Akhirnya Bodhisattva Samantabhadra dengan kekuatan batin berhasil mengetahui dan memperlihatkan tempat para Bodhisattva Agung itu berasal, serta menjelaskan bahwa kemampuan mengagumkan ini merupakan hasil dari Praktik Samantabhadra.
Pusat pembabaran Dharma Samantabhadra konon diyakini terletak di Gunung Emei, Propinsi Sichuan, bagian barat daya Tiongkok. Selain berpedoman pada catatan dalam Sutra, keyakinan ini juga tidak terlepas dari kisah nyata mengenai penampakan Samantabhadra di gunung tersebut. Kisah pertama muncul pada masa dinasti Jin.
Saat itu hiduplah seorang praktisi penyepian bernama Puwen. Ketika mencari obat-obatan di gunung Emei, beliau melihat seekor rusa dan kemudian berusaha mengejarnya. Saat rusa tersebut lari hingga ke atas puncak gunung yang tidak memiliki jalan keluar, sang rusa tiba-tiba menghilang dan muncul berkas cahaya yang aneh. Melihat kejadian ini, Puwen merasa heran.
Beliau lalu bertanya pada Baozhang, seorang bhiksu asal India yang kebetulan sedang berkunjung ke Tiongkok. Bhiksu Baozhang lalu menjelaskan bahwa apa yang dilihat Puwen itu merupakan makhluk jelmaan Bodhisattva Samantabhadra.
Menurut Bhiksu Baozhang, Samantabhadra berdiam di gunung tersebut untuk mengajarkan Dharma. Selain itu, pemandangan yang unik di gunung Emei terletak pada kemunculan cahaya aneh di malam hari. Ciri-ciri inilah yang menjadi pedoman atas keyakinan bahwa gunung ini sesuai dengan gambaran catatan Sutra.
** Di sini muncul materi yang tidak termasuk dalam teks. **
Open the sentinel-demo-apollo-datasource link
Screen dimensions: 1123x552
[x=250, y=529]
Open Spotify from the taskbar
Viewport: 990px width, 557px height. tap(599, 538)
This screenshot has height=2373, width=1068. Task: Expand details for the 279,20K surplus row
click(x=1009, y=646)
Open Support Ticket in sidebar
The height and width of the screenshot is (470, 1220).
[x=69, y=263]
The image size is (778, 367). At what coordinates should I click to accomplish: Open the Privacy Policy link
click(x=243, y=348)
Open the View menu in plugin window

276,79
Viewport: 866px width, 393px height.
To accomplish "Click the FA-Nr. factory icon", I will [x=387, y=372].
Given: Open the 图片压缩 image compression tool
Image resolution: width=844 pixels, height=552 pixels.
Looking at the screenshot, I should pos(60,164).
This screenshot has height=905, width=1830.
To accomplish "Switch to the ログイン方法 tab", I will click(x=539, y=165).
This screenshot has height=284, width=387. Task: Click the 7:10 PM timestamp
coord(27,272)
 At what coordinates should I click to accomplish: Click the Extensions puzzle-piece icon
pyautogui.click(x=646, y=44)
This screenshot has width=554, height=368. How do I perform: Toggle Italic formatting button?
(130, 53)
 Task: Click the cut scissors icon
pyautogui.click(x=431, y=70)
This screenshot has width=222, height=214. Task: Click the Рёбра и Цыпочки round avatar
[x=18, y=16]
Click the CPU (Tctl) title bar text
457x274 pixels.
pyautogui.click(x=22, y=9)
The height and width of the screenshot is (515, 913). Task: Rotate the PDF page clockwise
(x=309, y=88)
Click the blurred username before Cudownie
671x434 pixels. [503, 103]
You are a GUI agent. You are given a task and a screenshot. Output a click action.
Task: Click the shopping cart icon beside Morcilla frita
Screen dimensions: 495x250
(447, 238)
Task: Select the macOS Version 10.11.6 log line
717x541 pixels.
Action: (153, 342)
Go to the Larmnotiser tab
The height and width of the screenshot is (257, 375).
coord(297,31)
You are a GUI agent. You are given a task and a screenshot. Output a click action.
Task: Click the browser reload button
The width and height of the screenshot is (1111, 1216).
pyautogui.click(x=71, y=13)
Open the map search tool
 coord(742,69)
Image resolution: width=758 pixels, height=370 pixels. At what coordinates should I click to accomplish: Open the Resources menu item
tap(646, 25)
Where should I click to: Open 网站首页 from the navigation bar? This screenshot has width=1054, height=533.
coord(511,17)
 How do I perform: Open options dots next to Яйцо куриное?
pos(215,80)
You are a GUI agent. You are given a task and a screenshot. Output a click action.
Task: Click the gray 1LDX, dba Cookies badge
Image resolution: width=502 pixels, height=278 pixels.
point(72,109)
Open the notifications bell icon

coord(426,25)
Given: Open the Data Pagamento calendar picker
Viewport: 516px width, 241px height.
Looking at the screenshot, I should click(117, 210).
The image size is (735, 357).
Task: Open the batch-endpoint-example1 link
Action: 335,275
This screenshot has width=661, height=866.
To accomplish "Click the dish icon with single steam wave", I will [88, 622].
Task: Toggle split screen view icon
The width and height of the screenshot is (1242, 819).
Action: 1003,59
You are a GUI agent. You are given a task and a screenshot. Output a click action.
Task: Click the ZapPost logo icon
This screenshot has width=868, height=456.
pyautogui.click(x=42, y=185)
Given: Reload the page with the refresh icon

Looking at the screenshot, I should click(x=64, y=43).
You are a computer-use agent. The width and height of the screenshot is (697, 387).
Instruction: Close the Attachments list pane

Bagi pemeluk agama Buddha di Tiongkok, Gunung Emei disebut juga sebagai Guangming Shan (Gunung Cahaya Gemilang). Menurut Sutra Avatamsaka bagian Kediaman ParaBodhisattva disebutkan, “Di wilayah barat daya terdapat
wilayah yang bernama Gunung Cahaya Gemilang. Semenjak lama gunung ini menjadi tempat kediaman para Bodhisattva, dan sekarang ini Bodhisattva Samantabhadra bersama sekelompok Bodhisattva lain sejumlah 3.000 orang menetap di gunung ini untuk membabarkan Dharma.”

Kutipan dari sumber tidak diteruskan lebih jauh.